---- Selected passage

MICHIGAN SURVEILLANCE AND RESPONSE PLAN FOR CHRONIC WASTING DISEASE (CWD) OF FREE-RANGING AND PRIVATELY OWNED CERVIDS, MI DNR, 2002, revised 2012
2. CWD is transmitted between animals by direct contact with infectious saliva, respiratory aerosols, urine, and feces. Infected animals are infectious for other
animals before they appear sick. Infected animals inevitably succumb, although the amount of time that takes to happen can vary from months to years.
3. CWD is also transmitted indirectly from contaminated items in the environment such as soils where it persists for decades.
Where the disease becomes established, environmental contamination likely drives CWD outbreaks perpetually, and may be the most critical factor limiting their control. Substantial environmental contamination with CWD may effectively define the threshold for when the disease is ‘established’.
Chronic Wasting Disease: Natural Deer Urine Attractants Illegal in Virginia, Virginia Department of Game and Inland Fisheries, July 2015
- The infectious proteins (i.e., prions) known to transmit CWD have been found in the urine, feces, and saliva of infected individuals. In experiments conducted in Colorado mule deer were able to catch CWD with no exposure other than the urine, feces, and saliva of infected individuals.

--------
---- Record set

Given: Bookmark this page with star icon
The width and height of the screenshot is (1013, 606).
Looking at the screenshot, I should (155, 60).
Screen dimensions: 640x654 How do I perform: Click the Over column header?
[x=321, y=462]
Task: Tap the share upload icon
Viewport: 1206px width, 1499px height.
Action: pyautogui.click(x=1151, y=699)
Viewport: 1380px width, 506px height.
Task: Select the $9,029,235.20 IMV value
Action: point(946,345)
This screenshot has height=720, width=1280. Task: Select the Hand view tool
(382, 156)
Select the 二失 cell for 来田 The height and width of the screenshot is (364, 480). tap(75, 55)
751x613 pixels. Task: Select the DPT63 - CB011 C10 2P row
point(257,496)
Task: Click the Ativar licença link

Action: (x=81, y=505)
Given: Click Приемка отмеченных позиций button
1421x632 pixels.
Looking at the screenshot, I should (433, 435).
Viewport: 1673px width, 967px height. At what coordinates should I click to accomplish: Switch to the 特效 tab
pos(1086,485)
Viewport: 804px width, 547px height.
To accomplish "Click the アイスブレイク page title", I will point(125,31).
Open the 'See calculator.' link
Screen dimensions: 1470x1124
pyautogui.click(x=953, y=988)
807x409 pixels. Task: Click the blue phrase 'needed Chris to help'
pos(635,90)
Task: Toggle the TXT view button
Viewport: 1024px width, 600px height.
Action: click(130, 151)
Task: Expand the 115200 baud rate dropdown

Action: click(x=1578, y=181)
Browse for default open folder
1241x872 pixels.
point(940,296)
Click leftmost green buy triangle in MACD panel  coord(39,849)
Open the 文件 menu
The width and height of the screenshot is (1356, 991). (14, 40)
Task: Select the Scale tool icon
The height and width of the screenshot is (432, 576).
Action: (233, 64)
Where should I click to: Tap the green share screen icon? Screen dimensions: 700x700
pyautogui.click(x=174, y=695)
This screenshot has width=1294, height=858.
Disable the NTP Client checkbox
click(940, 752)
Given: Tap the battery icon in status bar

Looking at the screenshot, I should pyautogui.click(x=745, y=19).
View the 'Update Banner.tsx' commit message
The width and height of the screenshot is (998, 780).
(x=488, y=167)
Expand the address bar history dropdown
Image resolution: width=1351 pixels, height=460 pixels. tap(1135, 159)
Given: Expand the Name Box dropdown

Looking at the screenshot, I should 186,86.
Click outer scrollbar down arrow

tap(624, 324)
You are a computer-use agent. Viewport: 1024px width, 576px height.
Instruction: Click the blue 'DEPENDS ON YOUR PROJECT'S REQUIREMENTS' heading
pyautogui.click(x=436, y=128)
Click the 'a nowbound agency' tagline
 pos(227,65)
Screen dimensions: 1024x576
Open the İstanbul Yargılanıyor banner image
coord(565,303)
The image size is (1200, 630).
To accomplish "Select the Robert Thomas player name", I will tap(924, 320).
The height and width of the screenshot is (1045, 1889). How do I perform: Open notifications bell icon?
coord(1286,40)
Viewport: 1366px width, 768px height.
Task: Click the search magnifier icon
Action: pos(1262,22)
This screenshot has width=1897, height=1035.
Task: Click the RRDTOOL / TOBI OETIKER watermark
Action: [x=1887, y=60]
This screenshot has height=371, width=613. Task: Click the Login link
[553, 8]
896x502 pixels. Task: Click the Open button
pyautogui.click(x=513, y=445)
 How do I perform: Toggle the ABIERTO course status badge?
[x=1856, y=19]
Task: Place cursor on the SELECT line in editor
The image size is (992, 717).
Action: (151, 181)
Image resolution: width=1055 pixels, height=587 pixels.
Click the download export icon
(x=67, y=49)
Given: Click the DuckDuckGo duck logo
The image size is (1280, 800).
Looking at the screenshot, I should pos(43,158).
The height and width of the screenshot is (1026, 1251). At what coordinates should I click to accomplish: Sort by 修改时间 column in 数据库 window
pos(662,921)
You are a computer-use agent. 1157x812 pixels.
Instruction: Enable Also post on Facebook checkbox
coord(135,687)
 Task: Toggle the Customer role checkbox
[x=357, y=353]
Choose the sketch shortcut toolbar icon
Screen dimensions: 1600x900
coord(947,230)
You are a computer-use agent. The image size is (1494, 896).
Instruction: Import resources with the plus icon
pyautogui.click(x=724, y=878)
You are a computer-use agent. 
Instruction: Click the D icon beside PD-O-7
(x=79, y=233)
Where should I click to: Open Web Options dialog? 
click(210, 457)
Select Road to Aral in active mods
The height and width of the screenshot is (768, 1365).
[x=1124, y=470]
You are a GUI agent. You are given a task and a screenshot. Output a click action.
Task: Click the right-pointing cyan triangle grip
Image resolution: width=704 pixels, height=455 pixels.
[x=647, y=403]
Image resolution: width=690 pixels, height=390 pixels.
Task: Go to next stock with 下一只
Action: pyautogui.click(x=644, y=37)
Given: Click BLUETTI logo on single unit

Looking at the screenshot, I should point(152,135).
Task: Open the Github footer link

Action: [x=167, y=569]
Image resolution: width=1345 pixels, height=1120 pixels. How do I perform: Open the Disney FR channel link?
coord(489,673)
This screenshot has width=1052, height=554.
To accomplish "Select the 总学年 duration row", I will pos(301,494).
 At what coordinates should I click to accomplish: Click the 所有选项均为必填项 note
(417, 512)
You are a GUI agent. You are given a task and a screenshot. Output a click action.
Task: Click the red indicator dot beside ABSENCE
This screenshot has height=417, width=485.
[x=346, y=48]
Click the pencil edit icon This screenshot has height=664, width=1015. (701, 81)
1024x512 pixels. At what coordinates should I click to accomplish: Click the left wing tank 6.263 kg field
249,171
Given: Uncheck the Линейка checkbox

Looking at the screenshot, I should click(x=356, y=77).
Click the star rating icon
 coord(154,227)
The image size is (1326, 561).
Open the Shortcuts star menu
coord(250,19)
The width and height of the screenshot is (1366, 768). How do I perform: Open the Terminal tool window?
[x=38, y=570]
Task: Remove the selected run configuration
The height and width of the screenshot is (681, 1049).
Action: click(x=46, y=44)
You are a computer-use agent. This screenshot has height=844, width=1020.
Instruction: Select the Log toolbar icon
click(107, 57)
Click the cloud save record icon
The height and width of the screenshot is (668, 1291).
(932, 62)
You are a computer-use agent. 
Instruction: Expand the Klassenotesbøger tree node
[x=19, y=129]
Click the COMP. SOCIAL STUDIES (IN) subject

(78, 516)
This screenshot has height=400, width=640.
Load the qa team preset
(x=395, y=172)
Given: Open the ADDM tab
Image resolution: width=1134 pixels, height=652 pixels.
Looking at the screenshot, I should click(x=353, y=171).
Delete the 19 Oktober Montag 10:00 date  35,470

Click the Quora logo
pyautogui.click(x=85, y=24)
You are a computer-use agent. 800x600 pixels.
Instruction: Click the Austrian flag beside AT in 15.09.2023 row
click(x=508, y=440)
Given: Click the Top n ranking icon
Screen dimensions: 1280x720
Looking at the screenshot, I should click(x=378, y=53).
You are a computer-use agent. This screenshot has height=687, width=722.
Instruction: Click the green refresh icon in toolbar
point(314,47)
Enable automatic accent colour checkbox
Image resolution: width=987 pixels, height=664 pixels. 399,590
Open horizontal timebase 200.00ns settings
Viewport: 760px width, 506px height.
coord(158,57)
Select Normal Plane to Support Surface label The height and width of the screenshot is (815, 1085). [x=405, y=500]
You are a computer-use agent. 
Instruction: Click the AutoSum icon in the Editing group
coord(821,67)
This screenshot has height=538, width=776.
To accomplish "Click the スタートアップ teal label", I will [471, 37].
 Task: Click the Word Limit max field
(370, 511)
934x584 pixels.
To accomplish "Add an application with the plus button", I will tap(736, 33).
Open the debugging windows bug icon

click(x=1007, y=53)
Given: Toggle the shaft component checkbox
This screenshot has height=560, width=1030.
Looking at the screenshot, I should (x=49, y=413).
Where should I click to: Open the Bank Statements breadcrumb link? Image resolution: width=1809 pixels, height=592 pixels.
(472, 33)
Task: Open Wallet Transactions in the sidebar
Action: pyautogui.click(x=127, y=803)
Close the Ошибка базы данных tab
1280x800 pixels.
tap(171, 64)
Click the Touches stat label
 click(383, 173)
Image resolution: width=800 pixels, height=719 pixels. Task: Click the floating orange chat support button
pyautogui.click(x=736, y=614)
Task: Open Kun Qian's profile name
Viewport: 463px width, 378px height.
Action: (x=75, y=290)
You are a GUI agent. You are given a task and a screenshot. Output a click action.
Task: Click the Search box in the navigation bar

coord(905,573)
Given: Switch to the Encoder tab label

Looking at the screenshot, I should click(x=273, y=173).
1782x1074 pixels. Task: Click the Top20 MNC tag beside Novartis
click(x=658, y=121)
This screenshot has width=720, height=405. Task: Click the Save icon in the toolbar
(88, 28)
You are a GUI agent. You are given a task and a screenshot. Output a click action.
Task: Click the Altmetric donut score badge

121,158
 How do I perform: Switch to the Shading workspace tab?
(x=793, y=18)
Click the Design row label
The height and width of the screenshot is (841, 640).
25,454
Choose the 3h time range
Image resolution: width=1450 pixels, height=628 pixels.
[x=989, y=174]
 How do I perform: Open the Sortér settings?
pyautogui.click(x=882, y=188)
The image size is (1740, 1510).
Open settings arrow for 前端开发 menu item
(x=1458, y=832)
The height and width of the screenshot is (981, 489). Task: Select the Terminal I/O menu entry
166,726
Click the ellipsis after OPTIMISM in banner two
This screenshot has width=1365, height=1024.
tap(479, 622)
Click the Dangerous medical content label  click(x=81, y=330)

--------

• **Actions to take**:
A. Pull out the part of the chronic wasting disease text that begins with the words "MICHIGAN SURVEILLANCE AND" and ends with "persists for decades.", copying it word for word.
B. Answer these questions using the chronic wasting disease text:
(i) For how long does CWD persist in soils?
(ii) Which agency issued the 2015 notice about natural deer urine attractants?
(iii) In the Colorado experiments, which animals caught CWD?
C. Continue the chronic wasting disease text from where it stops.

• **Solved tasks**:
A.
MICHIGAN SURVEILLANCE AND RESPONSE PLAN FOR CHRONIC WASTING DISEASE (CWD) OF FREE-RANGING AND PRIVATELY OWNED CERVIDS, MI DNR, 2002, revised 2012
2. CWD is transmitted between animals by direct contact with infectious saliva, respiratory aerosols, urine, and feces. Infected animals are infectious for other
animals before they appear sick. Infected animals inevitably succumb, although the amount of time that takes to happen can vary from months to years.
3. CWD is also transmitted indirectly from contaminated items in the environment such as soils where it persists for decades.

B.
(i) For decades.
(ii) The Virginia Department of Game and Inland Fisheries.
(iii) Mule deer.

C.
- To make these commercial scents, urine from captive elk and/or deer kept outside of Virginia is collected over a grate system that does not prevent contamination from either feces or saliva. Many of these facilities are located in areas or states with CWD. There is no USDA-approved live animal test for CWD, nor is there a way to test urine for CWD prions once it has been collected, and so the collection facility has no way of knowing that their deer are CWD free.
- The “urine” product is not treated chemically or with heat to kill the infectious proteins because these treatments would also secondarily destroy the desired scent characteristics.
- The infectious proteins causing CWD are extremely resistant to degradation and may persist in the environment for years in contaminated soil, thereby posing a disease transmission risk to deer for extended lengths of time.